The aftertaste is not from the food...it's the enjoyment of eating leaving your body with each bland bite. agree with salt and pepper and add TOBASCO as a must have to enjoy these types of foods.

seriously though, after a few days to weeks you get used to it and start to actually enjoy them. You just gotta forget what real food tasted like first. I ate packaged meals 3 x day for 8 months straight back in WW Desert storm... The best I ever got was the T-Rations. Not a real -non stored meal for 8 months.


----------



## paraquack (Mar 1, 2013)

A can of chicken add a lot to the Wise fettuccine alfredo. I've eaten worse, at Macs. At least I didn't get diarrhea from it. Can say the same for Macs.


----------



## MrsInor (Apr 15, 2013)

You didn't prepare right for eating it. Do not eat anything for three days then eat it.


----------



## TG (Jul 28, 2014)

Hot sauce


----------



## jimb1972 (Nov 12, 2012)

Old SF Guy said:


> The aftertaste is not from the food...it's the enjoyment of eating leaving your body with each bland bite. agree with salt and pepper and add TOBASCO as a must have to enjoy these types of foods.


It definitely had plenty of salt, maybe half a bottle of Frank's would improve it to the point of edibility.


----------



## James m (Mar 11, 2014)

I've tried the mountain house meat and noodles. Can't recall what the official name was. But it wasn't that bad.

Mountain house also has ice cream. Mine was crushed. So I just ate the bits without water. Without water it was chalky but still candy like. Not bad overall.


----------



## Sharkbait (Feb 9, 2014)

MrsInor said:


> You didn't prepare right for eating it. Do not eat anything for three days then eat it.


Bingo!

A decent amount of my food stores are in the #10 can freeze dried food category.

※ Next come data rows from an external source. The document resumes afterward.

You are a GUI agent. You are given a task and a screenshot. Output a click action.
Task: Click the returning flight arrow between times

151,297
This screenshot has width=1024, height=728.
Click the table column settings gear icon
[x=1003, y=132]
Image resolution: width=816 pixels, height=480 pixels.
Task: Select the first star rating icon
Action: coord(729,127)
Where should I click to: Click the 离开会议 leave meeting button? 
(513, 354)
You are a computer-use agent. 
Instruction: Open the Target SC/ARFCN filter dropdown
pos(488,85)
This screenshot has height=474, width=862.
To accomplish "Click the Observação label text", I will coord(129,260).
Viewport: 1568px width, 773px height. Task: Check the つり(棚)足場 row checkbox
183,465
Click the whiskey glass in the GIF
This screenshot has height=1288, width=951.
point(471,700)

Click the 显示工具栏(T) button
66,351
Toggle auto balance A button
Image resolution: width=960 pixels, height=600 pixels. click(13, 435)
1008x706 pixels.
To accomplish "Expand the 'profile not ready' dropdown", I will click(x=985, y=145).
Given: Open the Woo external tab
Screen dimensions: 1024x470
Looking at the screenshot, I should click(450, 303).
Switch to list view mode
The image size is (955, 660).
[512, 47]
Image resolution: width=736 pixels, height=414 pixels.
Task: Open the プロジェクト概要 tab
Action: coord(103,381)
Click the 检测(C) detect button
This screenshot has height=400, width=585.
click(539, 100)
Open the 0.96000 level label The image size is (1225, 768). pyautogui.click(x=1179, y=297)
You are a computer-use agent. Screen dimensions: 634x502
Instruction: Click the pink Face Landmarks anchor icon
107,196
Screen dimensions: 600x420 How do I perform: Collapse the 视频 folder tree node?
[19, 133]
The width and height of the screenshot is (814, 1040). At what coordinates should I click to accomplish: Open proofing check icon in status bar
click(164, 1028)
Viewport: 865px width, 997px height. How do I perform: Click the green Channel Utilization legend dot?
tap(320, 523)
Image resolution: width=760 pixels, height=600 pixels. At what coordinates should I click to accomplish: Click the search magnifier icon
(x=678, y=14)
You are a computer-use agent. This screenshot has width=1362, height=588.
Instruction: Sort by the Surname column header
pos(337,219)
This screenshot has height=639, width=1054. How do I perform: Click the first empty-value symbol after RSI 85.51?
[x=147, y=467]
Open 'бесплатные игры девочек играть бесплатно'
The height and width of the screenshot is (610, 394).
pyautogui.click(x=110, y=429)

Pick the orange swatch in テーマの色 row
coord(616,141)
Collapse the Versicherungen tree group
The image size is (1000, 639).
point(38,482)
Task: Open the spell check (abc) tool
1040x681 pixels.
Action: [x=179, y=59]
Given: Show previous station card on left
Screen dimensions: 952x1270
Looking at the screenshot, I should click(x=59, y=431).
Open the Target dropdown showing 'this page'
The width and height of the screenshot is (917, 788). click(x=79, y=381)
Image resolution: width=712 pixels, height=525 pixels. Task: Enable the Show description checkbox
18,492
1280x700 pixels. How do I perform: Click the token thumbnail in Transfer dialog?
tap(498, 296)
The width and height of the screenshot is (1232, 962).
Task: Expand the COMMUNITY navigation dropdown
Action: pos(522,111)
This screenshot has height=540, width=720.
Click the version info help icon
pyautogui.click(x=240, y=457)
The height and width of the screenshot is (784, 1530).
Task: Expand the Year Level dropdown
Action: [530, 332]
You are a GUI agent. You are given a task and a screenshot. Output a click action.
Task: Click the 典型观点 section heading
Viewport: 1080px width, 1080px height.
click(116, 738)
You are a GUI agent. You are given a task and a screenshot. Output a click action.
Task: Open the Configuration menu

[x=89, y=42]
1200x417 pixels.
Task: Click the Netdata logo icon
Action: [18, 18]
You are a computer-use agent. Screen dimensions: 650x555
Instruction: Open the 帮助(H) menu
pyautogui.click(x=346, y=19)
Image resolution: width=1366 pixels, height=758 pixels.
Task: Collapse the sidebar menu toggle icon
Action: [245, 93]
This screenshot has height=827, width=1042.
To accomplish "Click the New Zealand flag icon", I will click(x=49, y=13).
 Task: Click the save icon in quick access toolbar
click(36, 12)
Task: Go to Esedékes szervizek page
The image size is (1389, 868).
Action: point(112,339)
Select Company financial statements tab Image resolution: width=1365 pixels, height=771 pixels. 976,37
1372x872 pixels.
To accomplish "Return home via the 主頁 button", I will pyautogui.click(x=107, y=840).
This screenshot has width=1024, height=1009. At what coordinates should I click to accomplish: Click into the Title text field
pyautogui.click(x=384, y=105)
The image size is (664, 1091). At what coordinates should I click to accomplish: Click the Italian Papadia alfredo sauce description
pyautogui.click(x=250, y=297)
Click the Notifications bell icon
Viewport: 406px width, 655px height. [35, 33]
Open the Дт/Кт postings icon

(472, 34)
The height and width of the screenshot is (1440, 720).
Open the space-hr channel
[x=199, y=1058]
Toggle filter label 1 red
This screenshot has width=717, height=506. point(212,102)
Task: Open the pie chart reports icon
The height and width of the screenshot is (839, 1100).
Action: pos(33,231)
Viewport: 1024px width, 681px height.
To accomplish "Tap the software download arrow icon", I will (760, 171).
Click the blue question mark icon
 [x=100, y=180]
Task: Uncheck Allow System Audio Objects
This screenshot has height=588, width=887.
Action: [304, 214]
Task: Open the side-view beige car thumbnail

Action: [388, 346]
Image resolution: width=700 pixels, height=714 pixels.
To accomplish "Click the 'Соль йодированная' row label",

No,it's not the best tasting stuff,but it sure beats starvation.


----------



## bigwheel (Sep 22, 2014)

I don't even like that stuff fresh cooked. Its sorta like sitting down to eat a whole box of noodles romanoff. Way too rich. Might be ok for a side dish. Now liquini with clam sauce and pizza aint too bad for Eyetalian food. Course Pizza was invented in Noo Yawk City seems like. It might not count.


----------